Vu l'absence des réquisitions du MINISTÈRE PUBLIC;
Vu les conclusions de Me Yvan MARTIN, pour Monsieur [U] [T];
EXPOSE DU LITIGE
Monsieur [U] [T] a fait l'objet d'une hospitalisation complète au Centre hospitalier [1], depuis le 21 août 2024.
Monsieur [U] [T] est soumis(e) à une mesure d'isolement sur le fondement de l’article L.3222-5-1 du code de la santé publique depuis le 27 août 2024 à 17 h 13.
Le directeur de l'établissement psychatrique acceuillant le patient a saisi le juge des libertés et de la détention aux fins de statuer en faveur de la poursuite de la mesure d'isolement de l'intéressé.
L Ministère public n'a pas transmis ses réquisitions.
Dans ses conclusions, Me Yvan MARTIN représentant Monsieur [U] [T] soutient que le juge des libertés et de la détention n'a pas été saisi dans les délais impartis. Il souligne l'absence de transmission intégrale des certificats médicaux de prolongation des la mesure, de l'informaion concernant la mesure d'isolement à son client et à ses proches. Il estime que la procédure est irrégulière et que l'isolement n'est pas proportionné à l'état du patient, et ce d'autant que le risque grave de dommage immédiat et imminent pour son client et/ou les tiers n'est pas suffisamment caractérisé. Il sollicite la mainlevée de la mesure d'isolement concernant son client.
MOTIFS DE LA DÉCISION
Il convient de statuer selon la procédure écrite.
Sur la procédure:
La requête a été adressée par voie électronique par l'établissement le 02 septembre 2024 à 15 h 18 , soit dans les 48h/72h de la mesure. Le défaut d'information du patient sur la mesure prise n'a pas pour conséquence de rendre irrégulière la décision de placement ou maintien à l'isolement elle-même motivée. L'information du patient et de sa famille sur la mesure prise a été délivrée selon information figurant au certificat de prolongation de la mesure.
La motivation de la requête par référence à la pièce médicale la plus récente constitue une motivation suffisante. Il résulte des mentions portées sur les certificats fournis que l'évaluation de l'état du patient a été réalisée toutes les 12 heures depuis le début de la mesure. Les éléments médicaux fournis sont suffisants pour permettre au juge de statuer utilement.

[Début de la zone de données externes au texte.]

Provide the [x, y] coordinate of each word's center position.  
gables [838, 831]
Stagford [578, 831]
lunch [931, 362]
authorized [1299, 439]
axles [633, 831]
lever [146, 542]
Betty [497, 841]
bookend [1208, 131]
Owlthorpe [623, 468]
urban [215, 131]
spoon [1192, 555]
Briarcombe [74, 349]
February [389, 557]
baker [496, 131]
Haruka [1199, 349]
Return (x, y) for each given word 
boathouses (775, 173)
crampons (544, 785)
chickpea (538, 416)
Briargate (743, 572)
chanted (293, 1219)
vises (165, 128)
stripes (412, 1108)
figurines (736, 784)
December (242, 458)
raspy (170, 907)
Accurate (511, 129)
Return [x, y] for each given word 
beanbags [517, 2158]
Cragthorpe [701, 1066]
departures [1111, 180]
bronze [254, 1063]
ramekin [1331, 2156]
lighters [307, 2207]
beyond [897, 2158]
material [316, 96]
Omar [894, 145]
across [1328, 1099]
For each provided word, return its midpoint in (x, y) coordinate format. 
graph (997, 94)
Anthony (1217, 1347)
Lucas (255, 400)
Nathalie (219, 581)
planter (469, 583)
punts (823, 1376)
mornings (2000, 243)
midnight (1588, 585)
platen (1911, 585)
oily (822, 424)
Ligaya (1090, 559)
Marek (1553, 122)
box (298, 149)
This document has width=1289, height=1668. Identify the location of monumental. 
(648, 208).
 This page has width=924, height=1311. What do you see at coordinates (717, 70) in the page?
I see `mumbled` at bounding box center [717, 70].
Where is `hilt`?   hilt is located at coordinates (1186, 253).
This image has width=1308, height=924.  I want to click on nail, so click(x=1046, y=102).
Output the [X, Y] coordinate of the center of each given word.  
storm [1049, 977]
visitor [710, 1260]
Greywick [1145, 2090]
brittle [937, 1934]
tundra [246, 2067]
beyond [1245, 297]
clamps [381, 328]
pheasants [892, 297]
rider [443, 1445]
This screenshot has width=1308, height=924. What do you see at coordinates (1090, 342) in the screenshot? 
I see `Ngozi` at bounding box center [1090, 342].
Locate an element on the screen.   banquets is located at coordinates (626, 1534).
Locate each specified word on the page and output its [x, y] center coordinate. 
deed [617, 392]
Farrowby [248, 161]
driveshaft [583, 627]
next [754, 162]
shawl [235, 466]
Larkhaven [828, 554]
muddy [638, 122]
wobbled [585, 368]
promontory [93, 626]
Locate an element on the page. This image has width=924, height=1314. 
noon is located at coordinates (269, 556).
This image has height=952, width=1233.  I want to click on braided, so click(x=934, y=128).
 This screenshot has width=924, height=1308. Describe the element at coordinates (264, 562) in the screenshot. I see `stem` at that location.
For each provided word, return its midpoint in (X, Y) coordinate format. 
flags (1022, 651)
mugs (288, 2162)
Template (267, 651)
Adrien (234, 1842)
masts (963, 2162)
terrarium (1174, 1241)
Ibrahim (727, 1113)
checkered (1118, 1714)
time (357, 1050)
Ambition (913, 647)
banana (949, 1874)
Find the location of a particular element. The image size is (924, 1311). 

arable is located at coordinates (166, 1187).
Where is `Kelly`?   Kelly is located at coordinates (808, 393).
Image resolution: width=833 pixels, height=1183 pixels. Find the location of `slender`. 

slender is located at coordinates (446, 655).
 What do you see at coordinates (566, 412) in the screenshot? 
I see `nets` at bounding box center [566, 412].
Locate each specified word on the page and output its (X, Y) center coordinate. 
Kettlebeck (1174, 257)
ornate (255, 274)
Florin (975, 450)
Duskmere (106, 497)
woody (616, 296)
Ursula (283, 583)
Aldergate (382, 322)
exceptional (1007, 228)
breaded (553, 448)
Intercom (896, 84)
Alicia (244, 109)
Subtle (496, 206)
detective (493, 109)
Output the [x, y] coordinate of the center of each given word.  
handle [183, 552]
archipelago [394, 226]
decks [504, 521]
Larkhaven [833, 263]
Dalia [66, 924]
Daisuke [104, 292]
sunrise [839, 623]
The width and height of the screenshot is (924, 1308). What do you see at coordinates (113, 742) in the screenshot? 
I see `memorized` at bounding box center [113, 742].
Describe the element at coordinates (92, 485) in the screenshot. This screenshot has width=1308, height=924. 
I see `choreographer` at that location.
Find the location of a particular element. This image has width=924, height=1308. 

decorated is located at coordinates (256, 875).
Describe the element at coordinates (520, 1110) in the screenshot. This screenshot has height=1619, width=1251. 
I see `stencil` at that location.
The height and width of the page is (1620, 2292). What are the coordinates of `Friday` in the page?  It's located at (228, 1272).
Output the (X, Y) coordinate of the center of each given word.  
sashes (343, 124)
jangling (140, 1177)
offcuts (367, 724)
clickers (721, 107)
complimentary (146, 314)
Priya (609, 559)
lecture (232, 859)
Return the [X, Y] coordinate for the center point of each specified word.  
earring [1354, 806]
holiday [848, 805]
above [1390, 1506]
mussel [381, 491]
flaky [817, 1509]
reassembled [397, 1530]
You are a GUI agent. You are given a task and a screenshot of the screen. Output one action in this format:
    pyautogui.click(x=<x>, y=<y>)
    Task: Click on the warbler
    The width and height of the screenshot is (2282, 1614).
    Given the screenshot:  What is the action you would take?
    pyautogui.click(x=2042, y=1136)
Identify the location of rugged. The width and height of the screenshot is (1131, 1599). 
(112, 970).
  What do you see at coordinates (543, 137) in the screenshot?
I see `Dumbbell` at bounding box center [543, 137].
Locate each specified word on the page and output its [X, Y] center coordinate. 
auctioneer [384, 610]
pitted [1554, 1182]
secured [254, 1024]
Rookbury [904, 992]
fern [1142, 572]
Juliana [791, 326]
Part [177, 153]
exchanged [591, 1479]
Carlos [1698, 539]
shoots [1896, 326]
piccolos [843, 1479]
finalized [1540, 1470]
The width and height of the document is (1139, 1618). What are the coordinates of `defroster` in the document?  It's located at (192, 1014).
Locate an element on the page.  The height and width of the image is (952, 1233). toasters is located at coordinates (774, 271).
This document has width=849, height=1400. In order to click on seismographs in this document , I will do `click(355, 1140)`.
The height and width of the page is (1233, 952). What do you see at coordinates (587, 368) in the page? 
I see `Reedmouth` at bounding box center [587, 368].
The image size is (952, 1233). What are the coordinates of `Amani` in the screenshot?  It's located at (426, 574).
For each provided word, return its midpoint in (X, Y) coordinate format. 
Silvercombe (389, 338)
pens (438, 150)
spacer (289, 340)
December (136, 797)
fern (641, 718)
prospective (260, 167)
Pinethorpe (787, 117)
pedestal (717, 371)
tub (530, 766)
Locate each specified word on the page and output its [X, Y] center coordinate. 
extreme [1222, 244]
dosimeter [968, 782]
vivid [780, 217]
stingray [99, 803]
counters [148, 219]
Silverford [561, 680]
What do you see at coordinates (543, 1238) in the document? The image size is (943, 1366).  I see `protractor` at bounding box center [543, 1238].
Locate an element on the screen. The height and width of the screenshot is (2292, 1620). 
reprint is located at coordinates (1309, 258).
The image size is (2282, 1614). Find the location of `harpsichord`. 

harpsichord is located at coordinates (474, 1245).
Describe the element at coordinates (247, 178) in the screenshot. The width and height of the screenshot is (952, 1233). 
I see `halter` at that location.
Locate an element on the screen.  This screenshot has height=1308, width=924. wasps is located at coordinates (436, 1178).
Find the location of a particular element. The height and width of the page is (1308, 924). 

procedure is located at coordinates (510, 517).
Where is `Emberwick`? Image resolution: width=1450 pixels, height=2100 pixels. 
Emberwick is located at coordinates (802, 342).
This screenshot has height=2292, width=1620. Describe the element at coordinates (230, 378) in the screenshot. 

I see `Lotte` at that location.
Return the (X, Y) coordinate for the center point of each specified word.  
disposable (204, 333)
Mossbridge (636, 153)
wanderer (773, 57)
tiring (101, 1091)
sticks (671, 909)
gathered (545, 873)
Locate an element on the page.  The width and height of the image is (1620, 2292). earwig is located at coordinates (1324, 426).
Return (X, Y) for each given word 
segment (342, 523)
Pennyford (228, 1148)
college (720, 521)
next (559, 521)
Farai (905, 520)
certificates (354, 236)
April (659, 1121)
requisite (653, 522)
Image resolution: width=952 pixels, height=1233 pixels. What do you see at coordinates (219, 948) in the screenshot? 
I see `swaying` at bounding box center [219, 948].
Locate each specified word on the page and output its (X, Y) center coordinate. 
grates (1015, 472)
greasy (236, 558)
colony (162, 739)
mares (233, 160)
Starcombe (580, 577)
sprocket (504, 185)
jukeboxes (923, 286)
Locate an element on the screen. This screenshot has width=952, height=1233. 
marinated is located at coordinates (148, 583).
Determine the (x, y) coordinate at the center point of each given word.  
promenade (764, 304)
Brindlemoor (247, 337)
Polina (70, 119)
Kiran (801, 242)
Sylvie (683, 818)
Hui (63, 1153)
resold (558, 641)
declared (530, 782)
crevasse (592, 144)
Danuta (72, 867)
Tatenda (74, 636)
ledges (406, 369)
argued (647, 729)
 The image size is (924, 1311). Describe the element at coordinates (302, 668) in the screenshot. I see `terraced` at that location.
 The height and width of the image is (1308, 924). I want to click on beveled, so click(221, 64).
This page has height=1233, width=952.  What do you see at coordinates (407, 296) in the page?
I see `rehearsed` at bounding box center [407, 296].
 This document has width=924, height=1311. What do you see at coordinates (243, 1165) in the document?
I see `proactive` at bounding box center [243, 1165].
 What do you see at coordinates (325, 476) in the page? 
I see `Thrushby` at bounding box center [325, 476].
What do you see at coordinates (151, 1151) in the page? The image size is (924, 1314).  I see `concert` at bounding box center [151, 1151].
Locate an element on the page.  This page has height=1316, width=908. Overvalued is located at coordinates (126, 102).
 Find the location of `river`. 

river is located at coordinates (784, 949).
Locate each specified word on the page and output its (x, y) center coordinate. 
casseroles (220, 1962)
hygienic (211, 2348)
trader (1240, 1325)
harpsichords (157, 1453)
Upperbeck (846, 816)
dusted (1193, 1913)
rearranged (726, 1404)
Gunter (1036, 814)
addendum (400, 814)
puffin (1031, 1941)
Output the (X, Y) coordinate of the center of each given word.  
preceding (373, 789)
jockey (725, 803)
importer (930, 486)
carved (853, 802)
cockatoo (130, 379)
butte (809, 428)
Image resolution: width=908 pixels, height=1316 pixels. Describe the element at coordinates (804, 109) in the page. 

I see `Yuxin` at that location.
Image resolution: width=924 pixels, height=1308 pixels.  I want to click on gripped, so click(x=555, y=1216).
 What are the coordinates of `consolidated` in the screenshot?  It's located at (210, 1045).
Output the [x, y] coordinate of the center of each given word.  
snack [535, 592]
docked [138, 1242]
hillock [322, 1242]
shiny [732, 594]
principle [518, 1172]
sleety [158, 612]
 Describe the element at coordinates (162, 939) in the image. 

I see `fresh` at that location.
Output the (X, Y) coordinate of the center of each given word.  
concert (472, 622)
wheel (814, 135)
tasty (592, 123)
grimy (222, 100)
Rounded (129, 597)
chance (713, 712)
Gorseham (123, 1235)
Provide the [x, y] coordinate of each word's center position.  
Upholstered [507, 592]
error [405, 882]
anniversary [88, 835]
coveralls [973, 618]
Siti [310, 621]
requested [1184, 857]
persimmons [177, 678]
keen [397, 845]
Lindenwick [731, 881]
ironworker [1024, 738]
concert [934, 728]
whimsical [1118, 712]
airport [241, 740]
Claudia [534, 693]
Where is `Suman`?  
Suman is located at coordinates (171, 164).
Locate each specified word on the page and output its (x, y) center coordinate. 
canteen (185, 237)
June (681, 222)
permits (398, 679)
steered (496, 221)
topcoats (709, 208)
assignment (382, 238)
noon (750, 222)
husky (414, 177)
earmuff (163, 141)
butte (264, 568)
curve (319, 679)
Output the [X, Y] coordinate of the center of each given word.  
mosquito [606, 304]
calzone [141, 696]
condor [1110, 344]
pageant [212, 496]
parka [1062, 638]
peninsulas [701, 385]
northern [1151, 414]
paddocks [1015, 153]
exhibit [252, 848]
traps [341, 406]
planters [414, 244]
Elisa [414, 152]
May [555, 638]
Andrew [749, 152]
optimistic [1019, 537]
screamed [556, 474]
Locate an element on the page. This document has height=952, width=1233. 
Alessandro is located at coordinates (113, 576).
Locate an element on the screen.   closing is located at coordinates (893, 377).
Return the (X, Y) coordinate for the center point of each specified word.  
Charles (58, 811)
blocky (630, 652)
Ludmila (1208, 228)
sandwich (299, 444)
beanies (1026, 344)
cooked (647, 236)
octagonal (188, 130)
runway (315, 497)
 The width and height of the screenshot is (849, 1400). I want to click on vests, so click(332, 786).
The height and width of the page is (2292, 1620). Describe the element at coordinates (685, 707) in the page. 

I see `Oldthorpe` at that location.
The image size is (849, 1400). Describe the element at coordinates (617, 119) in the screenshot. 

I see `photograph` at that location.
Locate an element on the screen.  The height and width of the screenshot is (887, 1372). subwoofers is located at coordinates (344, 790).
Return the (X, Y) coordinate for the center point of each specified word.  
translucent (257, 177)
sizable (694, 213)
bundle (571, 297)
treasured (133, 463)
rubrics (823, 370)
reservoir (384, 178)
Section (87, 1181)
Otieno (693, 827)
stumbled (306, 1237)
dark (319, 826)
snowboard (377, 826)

Le bien-fondé du placement initial en isolement a déjà fait l'objet d'un contrôle par le juge des libertés, et ne saurait être de nouveau contesté. L’examen des éléments soumis n’amène pas à relever de difficulté procédurale. Dès lors, les moyens de nullité et d'irregularité soulevés seront écartés.
Sur le fond:
Le motif allégué de prolongation de la mesure d'isolement est justifié par les éléments portant sur la situation de santé mentale et le comportement du patient, étayé par les certificats médicaux produits, relevant que l'intéressé est hospitalisé suite à un passage à l'acte hétéro-agressif à l'encontre de sa mère. Il est suivi en psychiatrie pour trouble psychotique avec usage des stupéfiants sous risperdal. L'inobservance de son traitement résulterait des traitements traditionnels acquis au pays d'origine de ses parents qui lui auraient été administrés. Au moment de son hospitalisation, il avait un contact difficile, méfiant. Il présentait un délire avec une activité hallucinatoire et son comportement était imprévisible. Il est placé en isolement parce qu'il a pénétré la nuit dans la chambre d'une patiente et a insisté pour avoir une relation sexuelle avec cette dernière, et ce en dépit du refus manifeste de cette dernière. A ce jour, il présente des troubles du comportement à type de déambulation nocturne. Il est dans la provocation avec les autres patients. L'équipe soignante préconise le maintien de la procédure d'isolement avec la chambre fermée la nuit afin de le protéger, de protéger les autres patients.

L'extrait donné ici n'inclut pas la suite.